Don't panic about The Hut's £70 PS4 game pricing because Sony hasn't set prices yet
But will we be paying more?
Don't panic when you see shops like The Hut charging £70 for a PS4 game, because Sony hasn't set any prices yet.
That's literally what a Sony spokesperson told me: "We haven't set any prices yet." And after a bit of to-and-froing the The Hut eventually conceded that, "Our prices are a preliminary forecast and have not been issued by the publisher."
Why set the price so high? Someone in the retail game suggested to me that it was a way for The Hut to drive press and therefore public attention to its website. Crafty.
Few other major shopping destinations have put prices next to their PS4 stock yet. The ever-aggressive ShopTo has, but asks a more run-of-the-mill £49 for PS4 games.
Whether game prices will go up next generation is a question still unanswered. EA chief financial officer Blake Jorgensen recently spouted that games typically cost $10 more at the beginning of a console generation than they do at the end.
"We haven't yet set pricing on our gen 4s, but you probably see a similar trend to that during the start of the next cycle," Jorgensen said at a Morgan Stanley conference (transcript on Seeking Alpha).
Sony US boss Jack Tretton, however, only mentioned a ceiling of $60 when he talked about PS4 game pricing. Prices will range from as low as $0.99 all the way up to $60, he said. Then again that may not mean a thing; if the plan was to have prices $70 and beyond then I wouldn't mention it now either.
That game prices will go up is a thinking derived from the growing size of development teams and budgets. The more capable technology becomes, the more expensive it becomes to fully utilise - or so we think.
BioWare's art director Neil Thompson chimed in on this topic recently, saying that while there will be "a big leap" in the visual quality of games next generation, it won't be as big as it was last generation. That's because it's expensive business, he said, and developers will be "cleverer" about adapting this time around.

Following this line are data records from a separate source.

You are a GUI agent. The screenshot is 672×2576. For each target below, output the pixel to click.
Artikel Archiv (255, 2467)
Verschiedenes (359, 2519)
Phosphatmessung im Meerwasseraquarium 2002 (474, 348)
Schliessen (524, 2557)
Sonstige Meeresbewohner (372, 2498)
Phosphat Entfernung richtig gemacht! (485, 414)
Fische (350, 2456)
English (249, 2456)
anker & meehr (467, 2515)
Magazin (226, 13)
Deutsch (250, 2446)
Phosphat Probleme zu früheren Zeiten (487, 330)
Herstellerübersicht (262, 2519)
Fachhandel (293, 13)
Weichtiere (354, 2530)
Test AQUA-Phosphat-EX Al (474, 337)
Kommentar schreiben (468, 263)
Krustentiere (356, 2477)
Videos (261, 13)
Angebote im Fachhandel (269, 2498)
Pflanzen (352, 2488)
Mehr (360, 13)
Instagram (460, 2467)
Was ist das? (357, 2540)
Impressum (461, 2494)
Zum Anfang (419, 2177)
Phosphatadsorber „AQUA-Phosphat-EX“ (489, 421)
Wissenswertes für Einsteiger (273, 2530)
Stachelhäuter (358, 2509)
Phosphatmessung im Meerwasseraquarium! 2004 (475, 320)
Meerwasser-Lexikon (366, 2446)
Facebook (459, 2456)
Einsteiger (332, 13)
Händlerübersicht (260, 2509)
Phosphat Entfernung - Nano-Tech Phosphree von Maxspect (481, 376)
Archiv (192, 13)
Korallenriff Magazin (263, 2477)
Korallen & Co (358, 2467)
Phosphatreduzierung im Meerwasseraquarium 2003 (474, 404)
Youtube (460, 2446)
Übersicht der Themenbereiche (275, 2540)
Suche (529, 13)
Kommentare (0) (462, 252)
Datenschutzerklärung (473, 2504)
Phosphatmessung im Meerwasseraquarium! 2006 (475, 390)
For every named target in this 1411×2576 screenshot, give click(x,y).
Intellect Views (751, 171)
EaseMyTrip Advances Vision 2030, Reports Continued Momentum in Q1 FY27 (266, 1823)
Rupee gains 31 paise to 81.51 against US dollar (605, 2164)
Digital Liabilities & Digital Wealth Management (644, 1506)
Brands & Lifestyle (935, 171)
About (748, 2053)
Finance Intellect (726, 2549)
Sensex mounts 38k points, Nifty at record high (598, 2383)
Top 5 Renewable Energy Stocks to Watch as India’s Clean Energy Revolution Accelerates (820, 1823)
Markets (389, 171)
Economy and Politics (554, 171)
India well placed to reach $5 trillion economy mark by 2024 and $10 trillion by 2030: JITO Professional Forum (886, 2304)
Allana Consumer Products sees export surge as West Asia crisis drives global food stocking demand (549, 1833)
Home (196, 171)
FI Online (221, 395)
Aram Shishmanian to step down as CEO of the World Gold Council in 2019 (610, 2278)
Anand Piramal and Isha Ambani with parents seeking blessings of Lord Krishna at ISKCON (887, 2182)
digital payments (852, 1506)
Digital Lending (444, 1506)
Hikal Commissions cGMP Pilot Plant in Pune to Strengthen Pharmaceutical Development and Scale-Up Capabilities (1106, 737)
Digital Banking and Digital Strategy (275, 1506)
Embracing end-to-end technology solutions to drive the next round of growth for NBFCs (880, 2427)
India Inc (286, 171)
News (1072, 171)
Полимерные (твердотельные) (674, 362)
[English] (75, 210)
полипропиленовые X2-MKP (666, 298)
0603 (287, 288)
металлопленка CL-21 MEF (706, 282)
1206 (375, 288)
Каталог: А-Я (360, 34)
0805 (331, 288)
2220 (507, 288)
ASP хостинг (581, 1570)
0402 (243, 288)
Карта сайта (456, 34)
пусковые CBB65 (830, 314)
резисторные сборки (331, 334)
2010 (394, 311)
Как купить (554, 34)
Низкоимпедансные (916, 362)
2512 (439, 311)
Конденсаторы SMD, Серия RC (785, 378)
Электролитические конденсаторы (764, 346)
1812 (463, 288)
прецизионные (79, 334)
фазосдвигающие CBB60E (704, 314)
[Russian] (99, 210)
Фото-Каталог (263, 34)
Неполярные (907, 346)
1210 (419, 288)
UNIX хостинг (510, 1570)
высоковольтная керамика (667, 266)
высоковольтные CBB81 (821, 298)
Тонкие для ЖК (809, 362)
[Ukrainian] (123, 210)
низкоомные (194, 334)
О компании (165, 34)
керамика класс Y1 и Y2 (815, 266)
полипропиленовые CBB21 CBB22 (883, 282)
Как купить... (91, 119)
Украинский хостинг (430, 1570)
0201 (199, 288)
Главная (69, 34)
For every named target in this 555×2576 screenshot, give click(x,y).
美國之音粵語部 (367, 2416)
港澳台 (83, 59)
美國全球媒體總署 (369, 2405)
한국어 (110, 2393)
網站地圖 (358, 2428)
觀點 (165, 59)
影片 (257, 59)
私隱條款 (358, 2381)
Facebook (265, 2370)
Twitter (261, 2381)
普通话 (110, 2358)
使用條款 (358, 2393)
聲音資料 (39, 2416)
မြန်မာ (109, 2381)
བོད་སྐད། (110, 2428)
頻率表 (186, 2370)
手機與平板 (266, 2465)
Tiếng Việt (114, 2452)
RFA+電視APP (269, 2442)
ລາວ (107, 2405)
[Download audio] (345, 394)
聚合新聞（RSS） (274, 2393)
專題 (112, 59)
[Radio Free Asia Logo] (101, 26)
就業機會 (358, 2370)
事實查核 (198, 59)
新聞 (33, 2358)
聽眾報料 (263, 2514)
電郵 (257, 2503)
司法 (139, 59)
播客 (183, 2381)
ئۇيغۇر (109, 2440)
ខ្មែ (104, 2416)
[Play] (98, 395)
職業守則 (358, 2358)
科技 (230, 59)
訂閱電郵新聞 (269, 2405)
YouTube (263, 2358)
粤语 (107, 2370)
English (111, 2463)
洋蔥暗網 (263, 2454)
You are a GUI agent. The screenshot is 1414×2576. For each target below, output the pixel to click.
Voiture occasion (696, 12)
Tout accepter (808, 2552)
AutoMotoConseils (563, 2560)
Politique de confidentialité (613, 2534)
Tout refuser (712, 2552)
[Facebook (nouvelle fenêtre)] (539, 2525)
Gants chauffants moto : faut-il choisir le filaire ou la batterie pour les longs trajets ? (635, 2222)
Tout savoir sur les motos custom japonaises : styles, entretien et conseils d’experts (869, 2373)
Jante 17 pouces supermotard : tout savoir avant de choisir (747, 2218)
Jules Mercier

Ubisoft and Activision and EA sneakily upped the RRP of their flagship series - Assassin's Creed, Call of Duty, FIFA - this generation to £55. Creed and COD are made by multiple studios and hundreds upon hundreds of developers. They cost so much to make and the pound (sterling) is so weak that we have to charge a bit more, read Activision's excuse. Yes, it's not like those series sell enough copies at the normal price to recoup development costs.
Nevertheless, game development budgets needn't necessarily rise hand-in-hand with next-gen hardware capabilities. The Unity engine is empowering a sea of smaller development studios to quickly and cheaply produce impressive results. It's almost unanimously the engine of choice for Kickstarter projects.
Each of the major publishers now have their own engine teams building technology for use across their entire studio network, too - a trend that really took hold this generation. Epic Games' ubiquitous Unreal Engine 3 really hammered home the advantage of not building an engine for every different game that's made.
What we know of PlayStation 4 so far is that it features a much more accessible PC architecture. If Sony and Microsoft can work with other companies to establish powerful tools and engines for their new platforms, that may take the costly legwork out of next-generation development - cushion the blow, if you like.
And let's face it: they'll need to. Because with iOS and Android games running riot at bargain prices, Sony and Microsoft should offer developers all the help they can get.